The overall cost of obtaining a patent includes the fee that has to be paid to the patent office (statutory fee) and the fee paid to the patent service provider (professional fee). The professional fee varies based on the service provider you may select. Hence, in this article I will deal only with the statutory fee. However, note that the professional fee is generally substantially higher than the statutory fee.
The statutory fee depends on who the applicant of the patent is. The Indian Patent Office (IPO) has categorized the applicants into 2 categories:
1. Natural person
2. Other than natural person
Any individual(s) applying for a patent is considered as a natural person. On the other hand, all other entities that do not fall under the first category, naturally fall under the second category.
For example, legal entities, such as, companies would fall under the second category.

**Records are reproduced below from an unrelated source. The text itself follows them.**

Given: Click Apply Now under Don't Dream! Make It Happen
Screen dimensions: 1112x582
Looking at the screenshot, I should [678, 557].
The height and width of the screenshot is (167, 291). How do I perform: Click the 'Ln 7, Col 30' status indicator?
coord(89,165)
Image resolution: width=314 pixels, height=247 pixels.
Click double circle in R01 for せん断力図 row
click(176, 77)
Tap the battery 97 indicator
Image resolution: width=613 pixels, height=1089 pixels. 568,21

It shall be noted that, a patent application can have more than one applicant, and even if one of the applicants do not fall under the first category, then the patent application is considered to have been filed by the second category applicants.

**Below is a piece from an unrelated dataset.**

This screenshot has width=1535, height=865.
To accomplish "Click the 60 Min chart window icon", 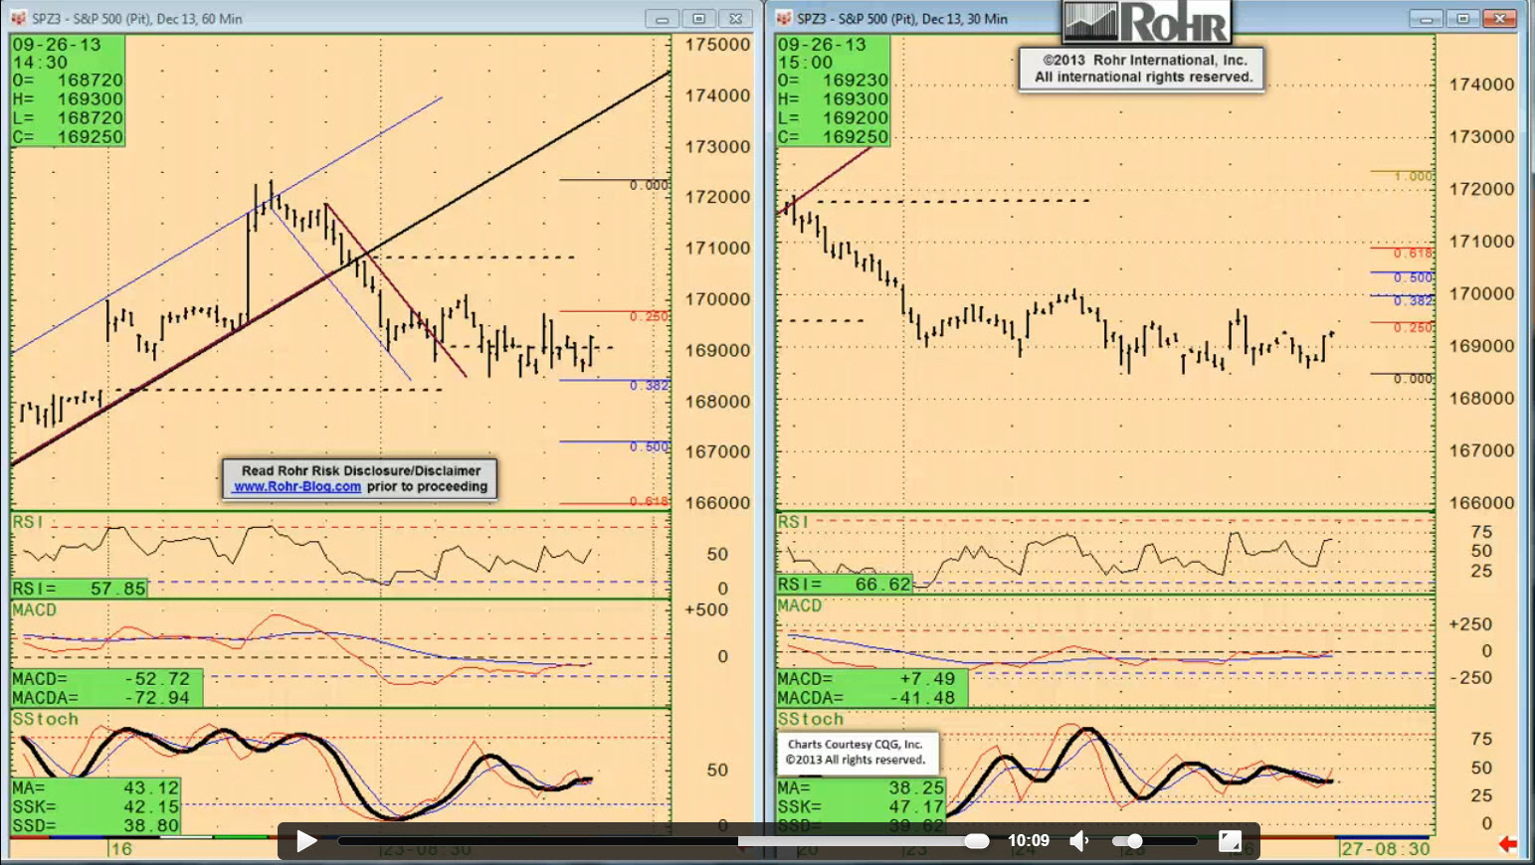I will [x=18, y=18].
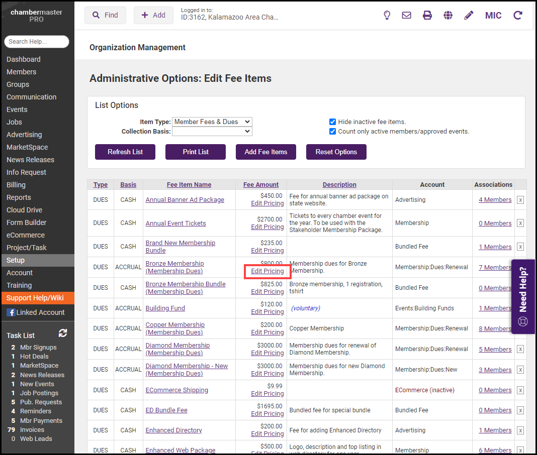Click the refresh arrow icon in header
The height and width of the screenshot is (455, 537).
tap(517, 15)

The patent office collects 4 times the fee from the second category applicants as compared to first category applicants.
In this article, I will list down the fee applicable to the first category applicants. You may simple multiply this fee with 4 to determine the fee applicable to second category applicants.
Sl. No. 1
A fee of INR 1000 has to be paid while submitting the patent application in the IPO.
Sl. No. 2
A fee of INR 2500 has to be paid if you wish to have your patent application published by the IPO early. If this request is not made, then the IPO publishes your patent application after 18 months from priority date (date on which you first file a patent application for your invention).

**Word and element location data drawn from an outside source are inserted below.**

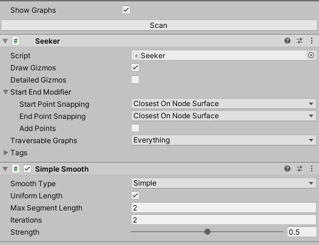Screen dimensions: 319x245
Task: Click the Simple Smooth script hash icon
Action: click(16, 169)
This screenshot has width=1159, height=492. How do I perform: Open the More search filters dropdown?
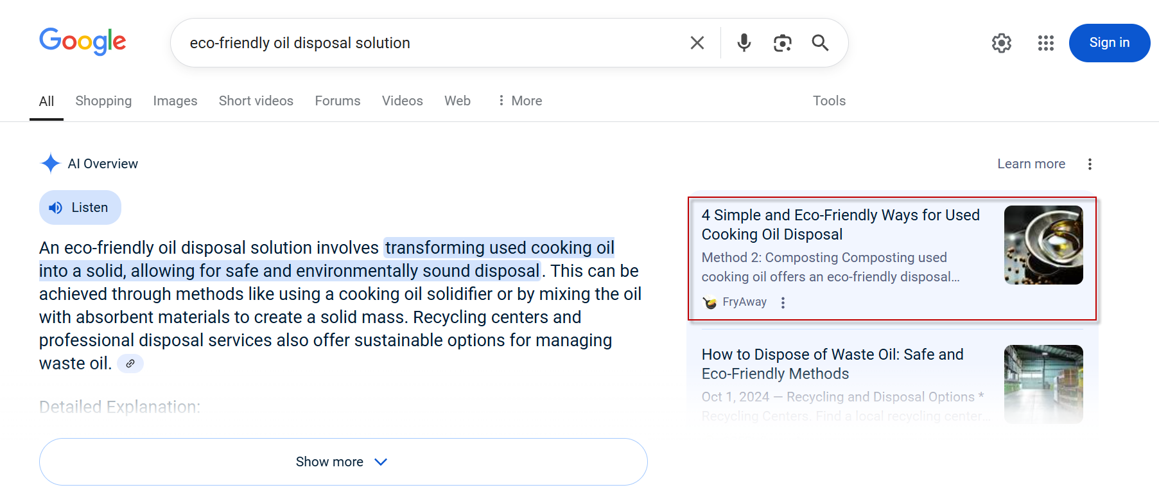520,101
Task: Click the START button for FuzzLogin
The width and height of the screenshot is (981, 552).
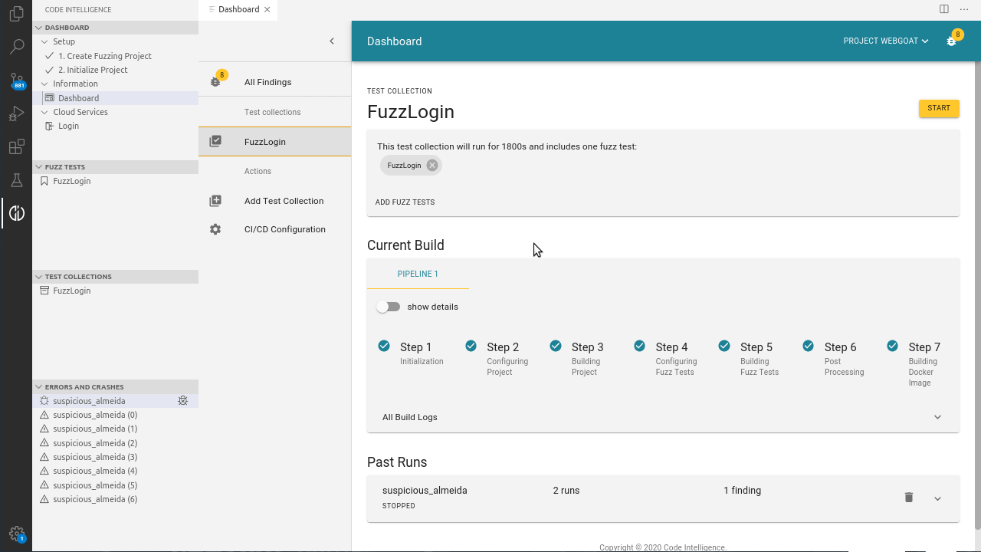Action: pyautogui.click(x=938, y=108)
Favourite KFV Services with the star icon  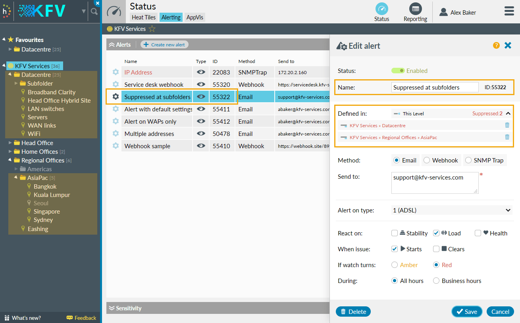click(152, 29)
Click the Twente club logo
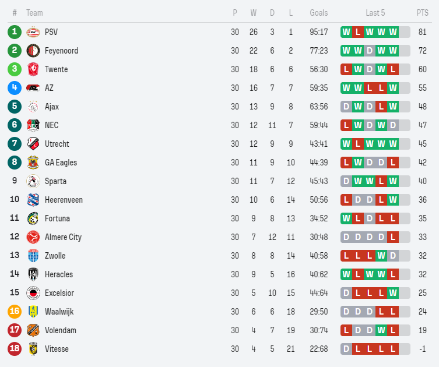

There are several advantages of having a patent application published early. Some of the advantages are: early publication can help in expediting the patent application examination process and the patent rights start from the date of publication.
Sl. No. 3
A fee of INR 2500 has to be paid, requesting the IPO to examine your patent application. This fee can be paid within 48 months from the priority date. However, note that the patent office puts your application in queue for examination only after receiving this fee. Hence, if you want to expedite the patent process, it is advisable to pay this fee at the earliest.
Sl. No. 4
The IPO accepts patent specification, which has up to 30 sheets without charging any extra fee. However, if the specification crosses 30 sheets, then a fee of INR 100/sheet for each extra sheet has to be paid to the IPO.
Sl. No. 5
Further, the IPO accepts patent specification, which has up to 10 claims (no limitation on independent claims) without charging any extra fee. However, if the specification has more than 10 claims, then a fee of INR 200/Claim for each extra claim has to be paid to the IPO.
Sl. No. 6
A fee of INR 500 has to be paid to the IPO if you wish to make changes to your patent specification after filing the patent application and before a patent is granted. Generally, changes are made to the specification after the IPO examines your patent application and issues an examination report. In light of the examination report, the applicant may sometimes make changes to the patent specification. When such changes are made to the patent specification, a fee of INR 500 has to be paid to the IPO.
Also, note that after a patent is granted, the patentee will have a pay a patent maintenance fee every year to the patent office.
[Guest article by Kartik Puttaiah, cofounder of InvnTree IP Services, a Bangalore based patent services company.]